We also recognize that parents of children with severe disabilities face emotional strains and financial hardships that can be overwhelming. Based on the recommendations of the 2006 Expert Panel on Financial Security for Children with Severe Disabilities, we established the registered disability savings plan. It is designed to help parents save for the long-term financial security of a child with a severe disability. Last fall, the government launched a review of the RDSP program to ensure that RDSPs are continuing to meet the needs of Canadians with severe disabilities and their families. Based on the feedback received during the review, economic action plan 2012 proposed a number of measures to improve the RDSP, including greater access to hard-earned savings.
Another area that he talked about was how important jobs are. Despite the targeted action our government has taken to help low-income Canadians access greater opportunity, the economy and job creation remain our top priorities because we know without a doubt that they are the best way to ensure a brighter financial future for all Canadians. That is why economic action plan 2012 contains important measures to respond to current labour market challenges and meet longer-term labour market needs.

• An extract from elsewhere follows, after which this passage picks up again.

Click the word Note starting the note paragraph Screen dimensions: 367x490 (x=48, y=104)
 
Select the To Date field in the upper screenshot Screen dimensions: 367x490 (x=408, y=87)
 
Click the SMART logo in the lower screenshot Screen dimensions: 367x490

We are taking action to help under-represented Canadians, including immigrants, persons with disabilities, youth, aboriginal people and older Canadians, to find good jobs. For example, we increased funding to expand the ThirdQuarter project, an innovative initiative led by the Manitoba Chamber of Commerce to help employers find experienced workers who are over 50 by connecting them with potential employees. Furthermore, we are extending the temporary hiring credit for small businesses for one year, continuing an important incentive for job creation.
For younger workers, the government currently invests more than $330 million annually to support young Canadians through the youth employment strategy, including youth at risk and recent post-secondary graduates. Last year alone this investment helped to connect nearly 70,000 youth with the work experience and skills training they needed to build the foundation for success in the job market. Our economic action plan 2012 builds on this investment by providing an additional $50 million over two years to assist more young people in gaining tangible skills and experience. This funding will focus on connecting young Canadians with jobs in fields that are in high demand.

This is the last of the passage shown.